Französisches Erbrecht bevorzugt Großkonzerne?
Die Not erbender Winzer im Burgund
Auch in Frankreich können das Erbrecht und die Erbschaftsteuer einen Familienbetrieb existenziell gefähren.
Erbfälle sind oft große Herausforderungen für Familien bzw. Familienbetriebe. Das ist nicht nur in Deutschland so. Vor einigen Tagen wurde im Internet berichtet, das französische Erbrecht bevorteile Großkonzerne. Geschildert wurde ein Fall, in dem eine Winzerfamilie wegen einer Erbschaft einen Teil der Weinberge an den Luxusgüterkonzern LVMH verkaufen musste, um die hohe französische Erbschaftsteuer zu begleichen. Was ist da schiefgelaufen?

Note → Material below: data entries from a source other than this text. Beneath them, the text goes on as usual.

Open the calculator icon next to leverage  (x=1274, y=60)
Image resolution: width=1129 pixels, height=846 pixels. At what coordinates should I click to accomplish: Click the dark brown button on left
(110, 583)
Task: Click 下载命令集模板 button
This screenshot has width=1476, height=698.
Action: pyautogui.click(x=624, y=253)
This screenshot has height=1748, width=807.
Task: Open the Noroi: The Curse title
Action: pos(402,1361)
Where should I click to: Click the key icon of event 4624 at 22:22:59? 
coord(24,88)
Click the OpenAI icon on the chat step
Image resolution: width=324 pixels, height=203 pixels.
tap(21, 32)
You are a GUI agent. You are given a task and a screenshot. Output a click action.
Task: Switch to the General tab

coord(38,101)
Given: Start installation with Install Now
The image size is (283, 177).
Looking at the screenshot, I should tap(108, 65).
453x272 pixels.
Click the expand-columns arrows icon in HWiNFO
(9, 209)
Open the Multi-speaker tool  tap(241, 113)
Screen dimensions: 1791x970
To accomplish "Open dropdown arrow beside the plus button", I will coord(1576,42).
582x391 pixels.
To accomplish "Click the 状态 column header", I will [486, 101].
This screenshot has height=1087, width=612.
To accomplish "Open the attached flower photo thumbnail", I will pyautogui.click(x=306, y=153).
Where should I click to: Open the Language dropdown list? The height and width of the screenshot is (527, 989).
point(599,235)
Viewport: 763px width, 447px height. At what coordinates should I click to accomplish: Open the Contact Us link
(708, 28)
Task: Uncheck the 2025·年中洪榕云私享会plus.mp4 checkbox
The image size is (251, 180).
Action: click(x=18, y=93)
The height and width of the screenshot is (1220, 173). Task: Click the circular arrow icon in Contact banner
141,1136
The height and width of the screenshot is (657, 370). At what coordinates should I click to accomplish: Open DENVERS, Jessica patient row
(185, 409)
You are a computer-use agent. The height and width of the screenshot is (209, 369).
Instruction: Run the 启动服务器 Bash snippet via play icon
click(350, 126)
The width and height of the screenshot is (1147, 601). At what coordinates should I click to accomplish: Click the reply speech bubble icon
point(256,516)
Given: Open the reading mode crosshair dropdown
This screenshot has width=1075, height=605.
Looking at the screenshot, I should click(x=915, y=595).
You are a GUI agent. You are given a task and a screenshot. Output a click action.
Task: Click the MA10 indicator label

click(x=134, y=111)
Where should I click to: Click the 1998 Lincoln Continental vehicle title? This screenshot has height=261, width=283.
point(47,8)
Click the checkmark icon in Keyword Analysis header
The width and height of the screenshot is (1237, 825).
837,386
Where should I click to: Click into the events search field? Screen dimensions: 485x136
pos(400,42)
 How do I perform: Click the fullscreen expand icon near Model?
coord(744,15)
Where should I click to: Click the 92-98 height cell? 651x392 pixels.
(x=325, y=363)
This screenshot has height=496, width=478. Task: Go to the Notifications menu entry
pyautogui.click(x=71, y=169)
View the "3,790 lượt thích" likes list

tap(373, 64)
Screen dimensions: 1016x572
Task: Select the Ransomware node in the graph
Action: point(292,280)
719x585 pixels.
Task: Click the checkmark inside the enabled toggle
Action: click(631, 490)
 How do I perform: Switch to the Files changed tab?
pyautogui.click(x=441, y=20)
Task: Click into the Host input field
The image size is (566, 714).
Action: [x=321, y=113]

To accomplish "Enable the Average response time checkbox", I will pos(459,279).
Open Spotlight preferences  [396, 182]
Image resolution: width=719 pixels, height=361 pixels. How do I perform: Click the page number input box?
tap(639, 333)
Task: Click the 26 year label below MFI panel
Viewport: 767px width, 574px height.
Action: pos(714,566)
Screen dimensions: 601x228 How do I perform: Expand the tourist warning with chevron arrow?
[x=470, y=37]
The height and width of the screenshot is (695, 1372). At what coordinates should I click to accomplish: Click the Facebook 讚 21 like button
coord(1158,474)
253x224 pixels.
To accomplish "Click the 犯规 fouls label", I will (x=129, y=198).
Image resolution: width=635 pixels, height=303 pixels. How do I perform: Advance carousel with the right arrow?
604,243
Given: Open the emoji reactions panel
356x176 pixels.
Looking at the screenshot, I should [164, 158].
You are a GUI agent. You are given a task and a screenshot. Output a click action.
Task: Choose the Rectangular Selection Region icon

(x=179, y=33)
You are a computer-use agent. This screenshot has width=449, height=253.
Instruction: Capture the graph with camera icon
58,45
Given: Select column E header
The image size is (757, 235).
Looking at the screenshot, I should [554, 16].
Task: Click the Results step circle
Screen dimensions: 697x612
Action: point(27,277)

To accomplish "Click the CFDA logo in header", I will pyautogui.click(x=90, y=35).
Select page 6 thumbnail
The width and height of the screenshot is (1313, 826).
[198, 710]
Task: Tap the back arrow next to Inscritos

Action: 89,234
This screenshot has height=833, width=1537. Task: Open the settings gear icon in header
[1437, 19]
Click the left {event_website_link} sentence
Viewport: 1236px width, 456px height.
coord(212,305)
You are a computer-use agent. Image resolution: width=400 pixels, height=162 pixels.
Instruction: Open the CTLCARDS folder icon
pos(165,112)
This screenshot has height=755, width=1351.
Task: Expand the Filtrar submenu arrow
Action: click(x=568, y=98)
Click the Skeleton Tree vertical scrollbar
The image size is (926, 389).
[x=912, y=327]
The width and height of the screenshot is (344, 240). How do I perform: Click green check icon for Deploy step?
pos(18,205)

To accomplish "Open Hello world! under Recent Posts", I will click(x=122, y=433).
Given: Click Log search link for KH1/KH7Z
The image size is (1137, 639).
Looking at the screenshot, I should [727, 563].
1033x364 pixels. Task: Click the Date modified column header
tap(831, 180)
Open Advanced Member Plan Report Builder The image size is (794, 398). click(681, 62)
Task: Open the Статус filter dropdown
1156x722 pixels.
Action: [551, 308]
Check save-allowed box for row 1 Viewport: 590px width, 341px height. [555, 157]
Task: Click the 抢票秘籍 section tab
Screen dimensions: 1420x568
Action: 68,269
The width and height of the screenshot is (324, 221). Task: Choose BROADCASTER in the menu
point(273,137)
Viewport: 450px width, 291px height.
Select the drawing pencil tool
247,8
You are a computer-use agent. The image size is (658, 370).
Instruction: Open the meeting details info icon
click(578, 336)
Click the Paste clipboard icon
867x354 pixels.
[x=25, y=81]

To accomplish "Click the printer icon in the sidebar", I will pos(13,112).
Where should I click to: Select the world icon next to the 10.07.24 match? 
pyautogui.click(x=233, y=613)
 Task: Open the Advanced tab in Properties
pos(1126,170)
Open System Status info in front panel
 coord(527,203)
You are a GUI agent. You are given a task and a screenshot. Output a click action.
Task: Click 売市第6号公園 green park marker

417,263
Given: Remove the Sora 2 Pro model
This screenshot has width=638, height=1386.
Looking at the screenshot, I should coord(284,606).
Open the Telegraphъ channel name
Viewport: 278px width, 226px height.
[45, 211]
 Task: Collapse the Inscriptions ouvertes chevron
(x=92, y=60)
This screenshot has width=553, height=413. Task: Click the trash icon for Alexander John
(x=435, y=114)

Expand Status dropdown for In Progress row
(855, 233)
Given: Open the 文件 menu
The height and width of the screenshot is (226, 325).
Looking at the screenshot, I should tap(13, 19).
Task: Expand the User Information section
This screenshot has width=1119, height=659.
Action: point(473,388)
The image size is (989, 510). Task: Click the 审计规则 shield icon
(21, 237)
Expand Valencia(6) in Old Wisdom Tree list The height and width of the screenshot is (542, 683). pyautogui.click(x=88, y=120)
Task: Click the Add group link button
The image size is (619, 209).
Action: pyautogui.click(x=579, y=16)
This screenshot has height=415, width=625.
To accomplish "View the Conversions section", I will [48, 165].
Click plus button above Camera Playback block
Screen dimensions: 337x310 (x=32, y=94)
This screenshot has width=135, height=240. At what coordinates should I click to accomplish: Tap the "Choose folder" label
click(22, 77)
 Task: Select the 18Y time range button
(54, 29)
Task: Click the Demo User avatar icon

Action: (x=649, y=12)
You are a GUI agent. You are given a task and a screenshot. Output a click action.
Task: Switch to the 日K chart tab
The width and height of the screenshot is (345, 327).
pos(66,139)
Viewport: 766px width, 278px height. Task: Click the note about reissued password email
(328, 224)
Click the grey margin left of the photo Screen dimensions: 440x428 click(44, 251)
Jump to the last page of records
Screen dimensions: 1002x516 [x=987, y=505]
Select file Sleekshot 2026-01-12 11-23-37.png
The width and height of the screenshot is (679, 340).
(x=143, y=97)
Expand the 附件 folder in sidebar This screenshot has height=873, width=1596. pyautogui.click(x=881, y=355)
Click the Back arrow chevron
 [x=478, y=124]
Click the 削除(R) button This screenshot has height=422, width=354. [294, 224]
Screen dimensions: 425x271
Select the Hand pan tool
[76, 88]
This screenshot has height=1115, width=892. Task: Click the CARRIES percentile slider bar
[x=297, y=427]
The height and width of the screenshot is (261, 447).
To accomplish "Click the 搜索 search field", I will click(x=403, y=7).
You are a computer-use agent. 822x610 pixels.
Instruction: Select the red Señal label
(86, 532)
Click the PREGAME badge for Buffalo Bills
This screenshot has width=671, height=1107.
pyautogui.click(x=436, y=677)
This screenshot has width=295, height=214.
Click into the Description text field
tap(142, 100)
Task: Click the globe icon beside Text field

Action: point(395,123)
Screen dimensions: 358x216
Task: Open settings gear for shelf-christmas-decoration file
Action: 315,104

"Zerstückelung" aufgrund der Erbfolge in Frankreich?
Als Ursache wurde in der Berichterstattung zunächst das französische Erbrecht ausgemacht. Dieses sehe vor, dass das Vermögen eines Elternteils nach dessen Tod gleichmäßig unter den Kindern aufgeteilt werde. Das entspricht allerdings der gesetzlichen Erbfolge in Deutschland: Alle Kinder erben zu gleichen Teilen. Dass so eine Erbfolge zu einer "Zerstückelung" des familiären Betriebs führen kann, ist hinlänglich bekannt. Daher wird in diese Erbfolge regelmäßig durch ein Testament eingegriffen. Auch insoweit gleichen sich das deutsche und französische Erbrecht. Allerdings kennt man hierzulande im Bereich der Landwirtschaft ein besonderes Erbrecht, das auch für Winzer gilt. Dieses landwirtschaftliche Erbrecht unterscheidet sich regional. Ein prominenter Vertreter ist die Nordwestdeutsche Höfeordnung. Vorrangiges Ziel dieser besonderen Regelungen für Landwirte, Winzer etc. ist der Erhalt des Betriebes im Erbfall. Erreicht wird das dadurch, dass Pflichtteilsansprüche weichender Erben reduziert werden, damit der Nachfolger des Hofes (oder Weinbergs) nicht zu stark belastet wird. Da das französische Erbrecht diesen Schutz bei der landwirtschaftlichen Unternehmensnachfolge nicht kennt, ist die Gefahr der Zerstückelung im Erbfall größer als hierzulande.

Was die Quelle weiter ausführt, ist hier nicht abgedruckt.